Pravastatin

Structural formula
Pravastatin sodium salt
General
Non-proprietary name	Pravastatin
other names	3 β -hydroxycompactic acid (β R , δ R , 1 S , 2 S , 6 S , 8 S , 8a R ) -1,2,6,7,8,8a-hexahydro-β, δ, 6-trihydroxy-2-methyl-8 - [(2 S ) -2-methyl-1-oxobutoxy] -1-naphthalenheptanoic acid
Molecular formula	C 23 H 36 O 7
Brief description	colorless solid (sodium salt)
External identifiers / databases
CAS number 81093-37-0 81131-70-6 (sodium salt) ECHA InfoCard 100.216.225 PubChem 54687 DrugBank DB00175 Wikidata Q1240093
Drug information
ATC code	C10 AA03
Drug class	Statins
Mechanism of action	competitive HMG-CoA reductase - inhibitor
properties
Molar mass	424.53 g · mol -1
solubility	soluble in methanol and water, slightly soluble in isopropanol, practically insoluble in acetone, acetonitrile, chloroform and ether
safety instructions
Please note the exemption from the labeling requirement for drugs, medical devices, cosmetics, food and animal feed GHS labeling of hazardous substances Sodium salt no GHS pictograms H and P phrases H: no H-phrases P: no P-phrases
Toxicological data	> 12 g kg −1 ( LD 50 ,  rat ,  oral , sodium salt)
As far as possible and customary, SI units are used. Unless otherwise noted, the data given apply to standard conditions .

Pravastatin is a chiral drug from the group of statins , used in the treatment of high cholesterol levels is used. It is taken to prevent cardiovascular complications as long as there is no coronary artery disease.

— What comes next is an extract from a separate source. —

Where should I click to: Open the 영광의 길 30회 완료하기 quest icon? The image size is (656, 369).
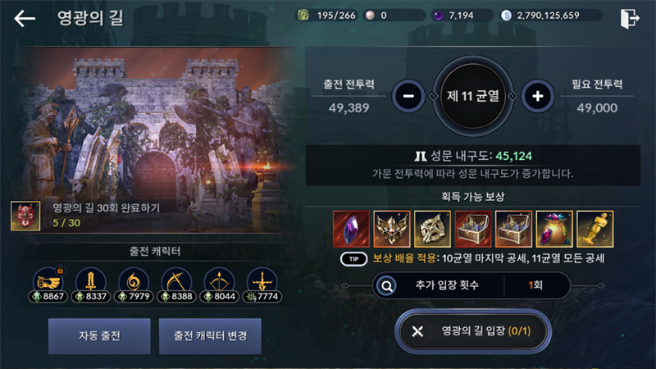(x=25, y=216)
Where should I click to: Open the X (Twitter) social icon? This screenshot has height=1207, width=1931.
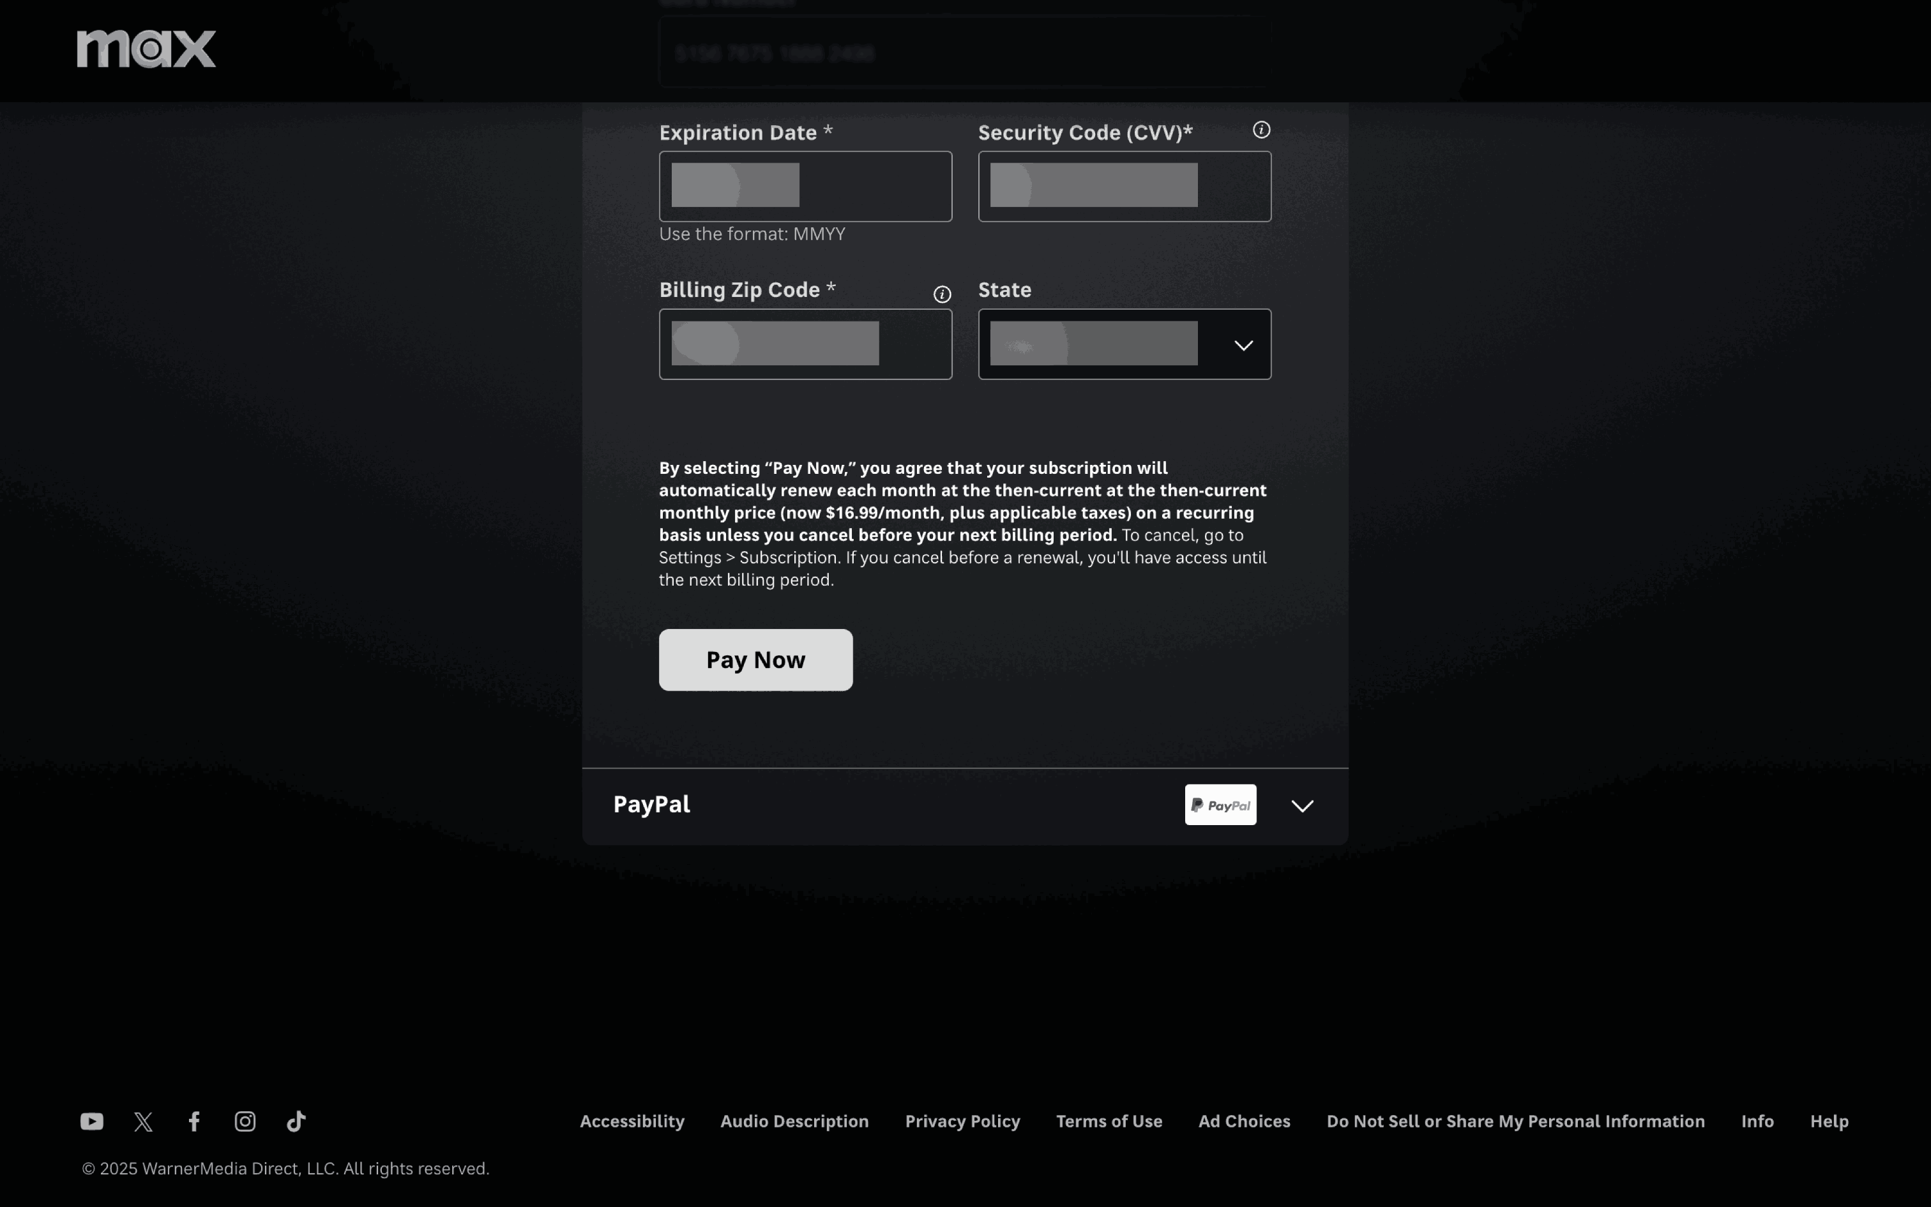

The natural substance pravastatin is one of the monacolines and is obtained from Nocardia autotrophica (as well as Syncephalastrum nigricans , Absidia coerulea ). Pravastatin was 1991 after lovastatin and simvastatin as a third HMG-CoA reductase - inhibitor ( statin ) in the trade.

Mechanism of action

Pravastatin is a competitive HMG-CoA reductase inhibitor. The HMG-CoA reductase acts as a catalyst in the reduction of 3-hydroxy-3-methylglutaryl-coenzyme A to mevalonate, which is a limiting step in the hepatic cholesterol synthesis. By lowering the cholesterol synthesis, the liver cells increase the number of LDL receptors on the cell surface, so that the LDL uptake into the liver cell increases and thus the LDL level in the blood is reduced.

Side effects

Pravastatin can u. a. Disorders of the gastrointestinal tract (diarrhea, constipation, flatulence), fatigue, muscle pain and headache and joint pain.

Stereoisomerism

Pravastatin contains eight stereogenic centers. So there are theoretically 256 stereoisomers . Only a clearly defined stereoisomer (see formula) in the form of the sodium salt is used as a medicinal substance .

Trade names

Monopreparations

Mevalotin (D, CH), Panchol (A), Pravagamma (D), Pravalip (D), Pravalotin (CH), Pravasin protect (D), Pravasta (CH), Pravastax (CH), Pravatin (CH), Selipran ( CH), Statinoprav (A), numerous generics (D, A, CH)

Individual evidence

1. ↑ Data sheet Pravastatin, Sodium Salt (PDF) from Calbiochem, accessed on December 8, 2015.
2. ^ The Merck Index . An Encyclopaedia of Chemicals, Drugs and Biologicals . 14th edition, 2006, p. 1325, ISBN 978-0-911910-00-1 .
3. ↑ Data pravastatin sodium salt hydrate at Sigma-Aldrich accessed on 22 April 2011 ( PDF ).
4. ↑ ^{a b} entry on pravastatin. In: Römpp Online . Georg Thieme Verlag, accessed on December 28, 2014.
5. ^ Kurt Langbein, Hans-Peter Martin, Hans Weiss: Bitter Pills . 78th edition. Kiepenheuer & Witsch, 2008, ISBN 978-3-462-04004-3 , p. 695.
6. ↑ Red List online, as of September 2009.
7. ↑ AM comp. d. Switzerland, as of September 2009.
8. ↑ AGES-PharmMed, as of September 2009.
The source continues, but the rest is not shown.